Good or Bad?
Is it a good idea to work with your spouse? I ask this because my current form tutor recently got married to my old maths teacher. At first, I was like, what on earth do they see in each other, as in to me they seem like the complete opposite to each other (please don’t give me that ‘opposite’s attract bullcrap’), but then I realised they do share a few common things personality wise, yes of course. They are both annoyingly annoying (does that make sense?) plus they both get the fudge on my nerves. But then again, I guess everyone deserves to be happy and thus I am putting away my grudges and wishing them a happy married life.
I came across this.
Pro:
The idea of working with your spouse is good in that it helps couples to understand their partners more. Working together would help couples to have more time to see each other thereby keeping the bond intact. If you work with your spouse, there would be no room for doubts and distrust which would make the relationship better and stronger. Couples would have more bonding together which would make them have more time to talk and help each other when the need arises.

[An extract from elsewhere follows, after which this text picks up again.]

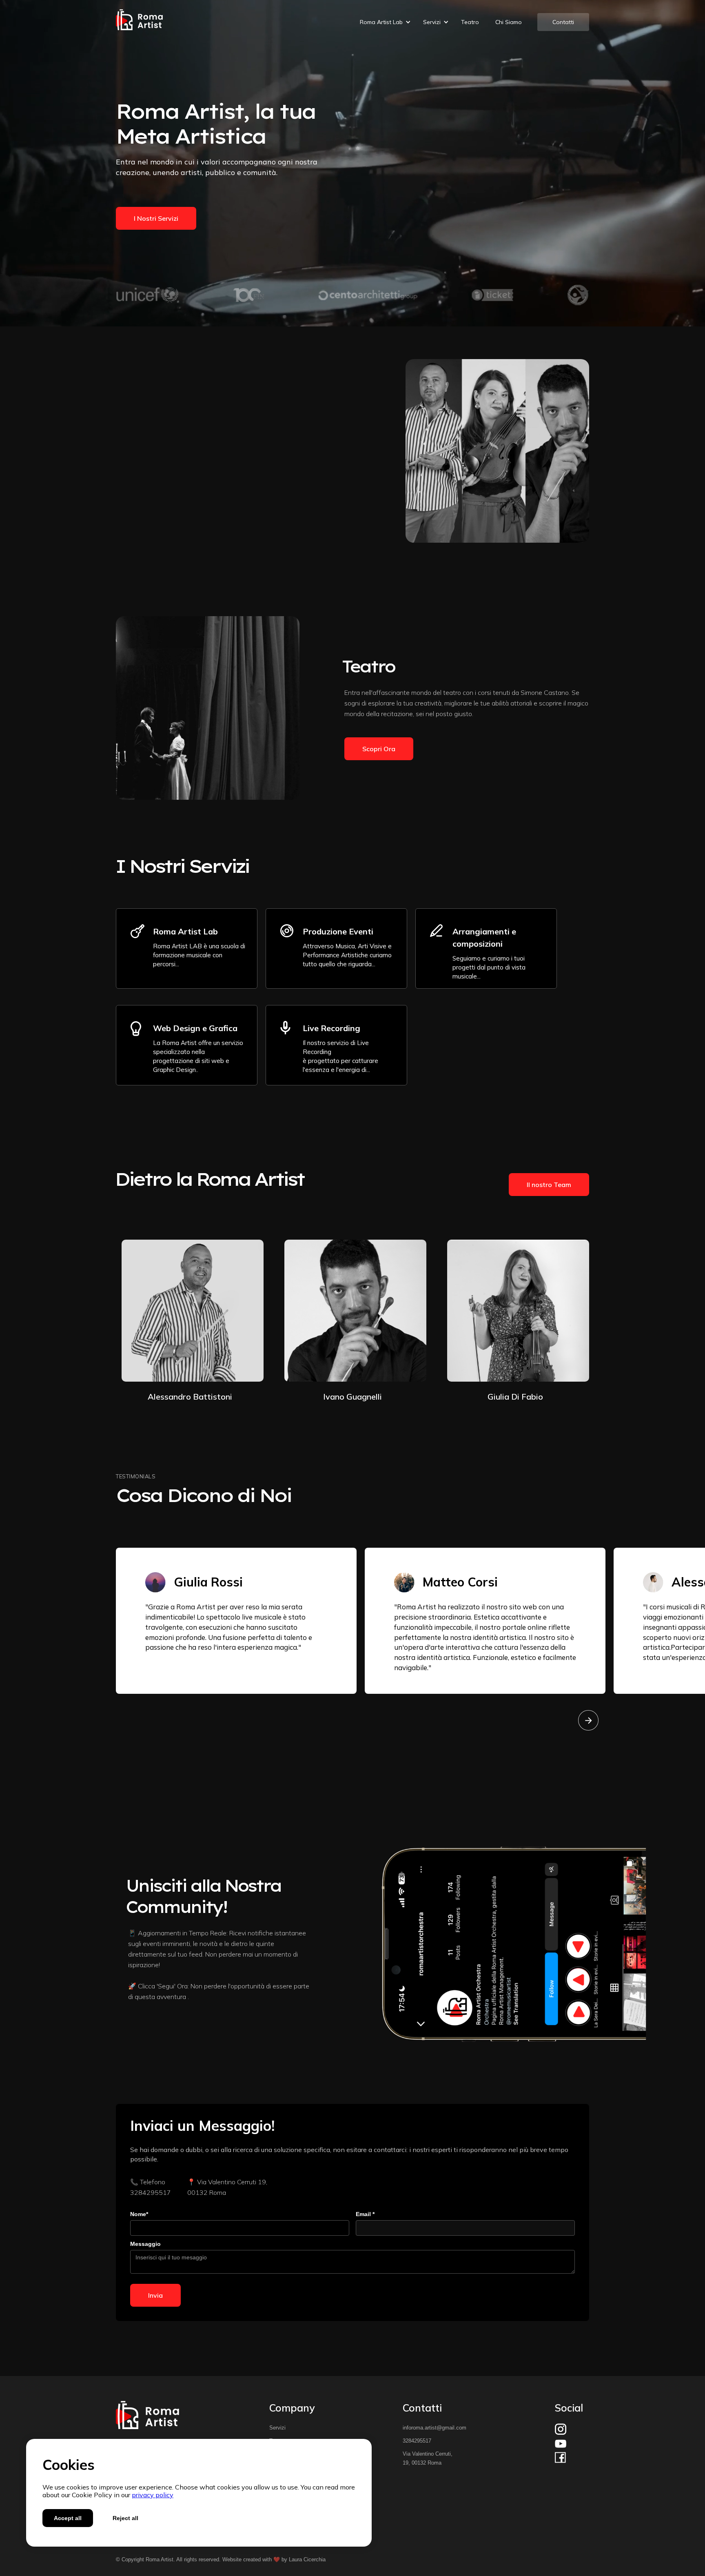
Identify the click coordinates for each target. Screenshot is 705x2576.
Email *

I think it's a great idea working with your spouse. For one thing, you and your spouse will have more time together plus there is always time to talk about issues regarding work. If problems occur regarding work, then both of you could talk about it and give a solution to whatever that problem is. Working together would help both spouse to understand more about their partners as you will be working very closely together. It would be good for both of you as you will be exchanging ideas that would help you both grow and have better achievements in work as well as your relationship as husband and wife.
Anti:
No matter how much you love your spouse, there are many reasons that working together is not a good idea. There's no one who can better explain the reasons than an employee at a company owned by a husband and wife team! All the good intentions in the world cannot prevent the stress that occurs when a husband and wife work together, most of which gets transferred along to the rest of the company. Owning and operating a company should never be about personal relations. With a spouse on board, it is simply unavoidable that the personal and professional will mix, and when things go badly, a new dimension of tension gets added to the fray. The best way to support a spouse is to do it from the sidelines.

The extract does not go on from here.